_Direction_. Rewrite each of the entries with "agent" replaced by "assistant" everywhere it occurs, leaving everything else unchanged. Omit the pictures from your answer.

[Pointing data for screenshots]
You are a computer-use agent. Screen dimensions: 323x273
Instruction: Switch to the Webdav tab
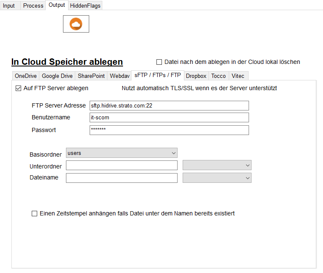click(x=119, y=76)
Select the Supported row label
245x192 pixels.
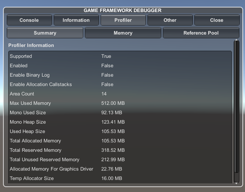pos(21,56)
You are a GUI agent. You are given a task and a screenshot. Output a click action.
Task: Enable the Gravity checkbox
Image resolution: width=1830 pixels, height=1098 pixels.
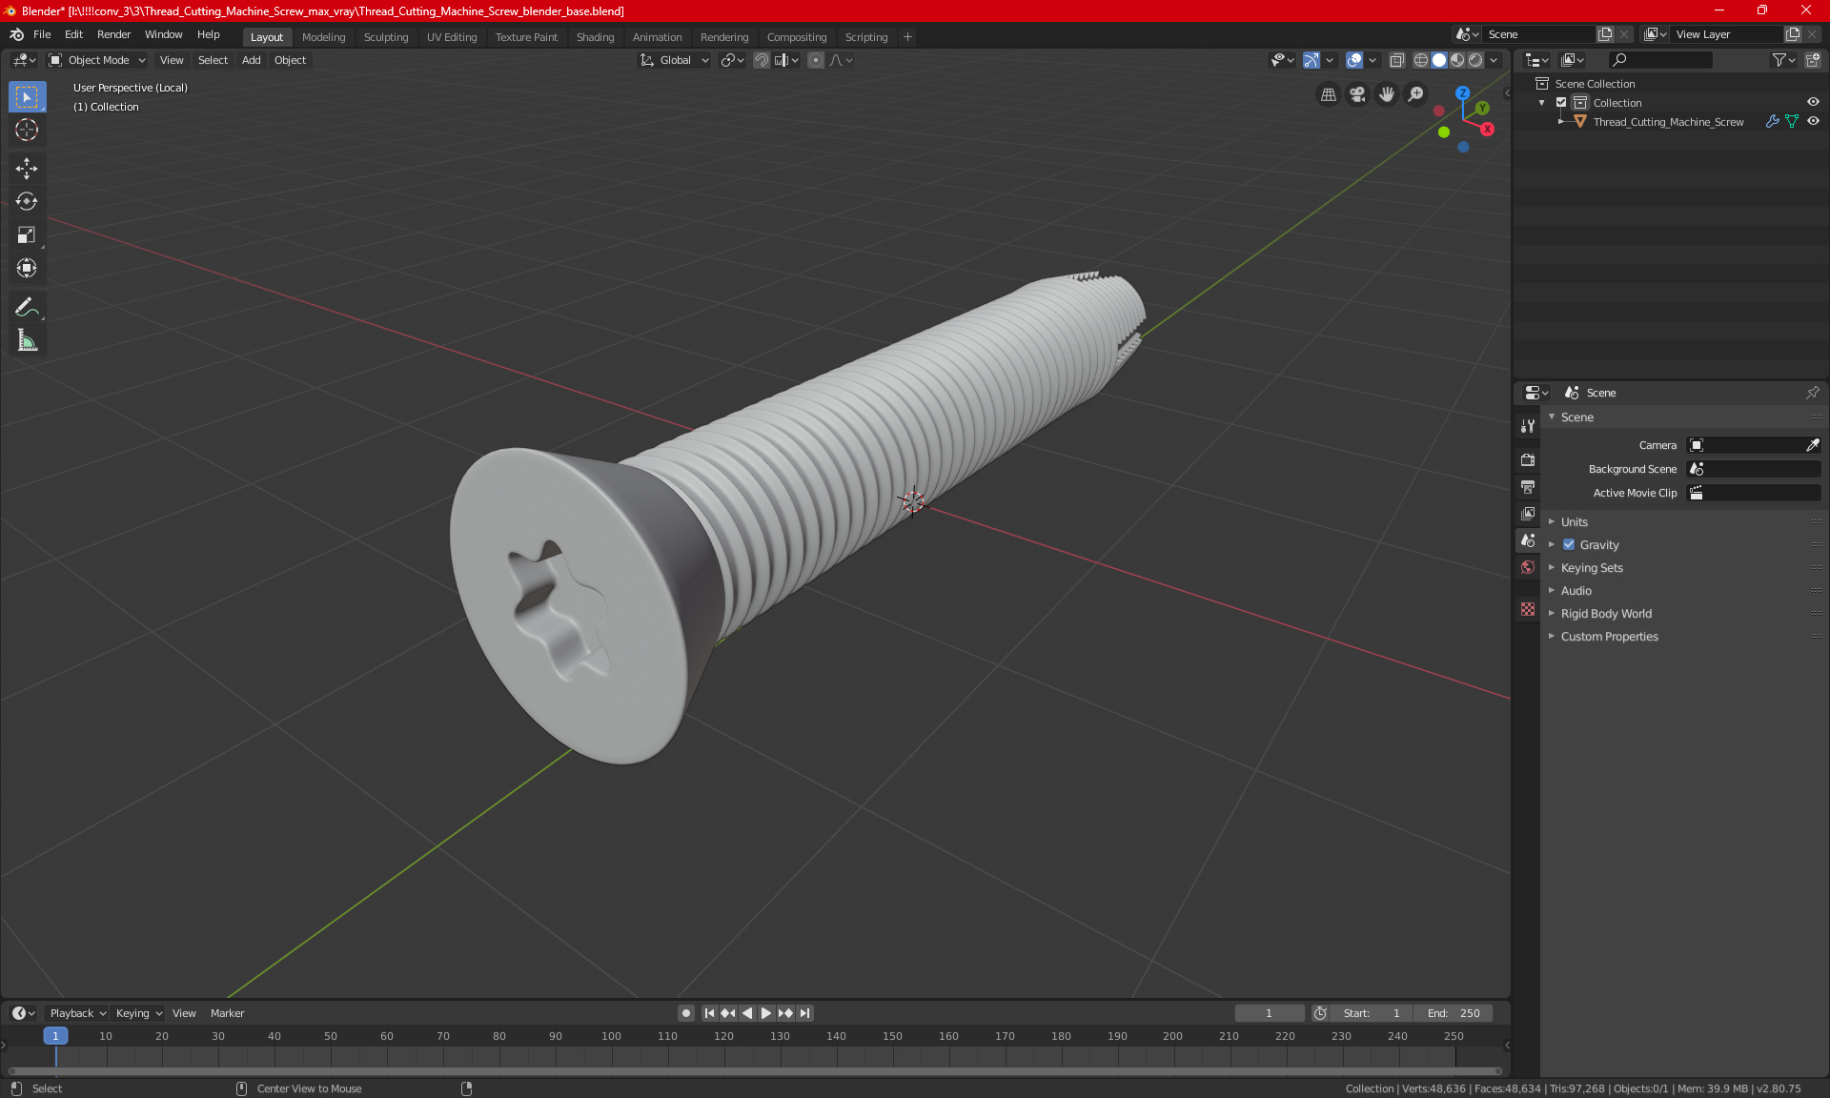1569,545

_Expected answer_.
You are a computer-use assistant. Screen dimensions: 323x273
Instruction: Switch to the Webdav tab
click(x=119, y=76)
Select the Supported row label
245x192 pixels.
pos(21,56)
You are a GUI assistant. You are given a task and a screenshot. Output a click action.
Task: Enable the Gravity checkbox
Image resolution: width=1830 pixels, height=1098 pixels.
1569,545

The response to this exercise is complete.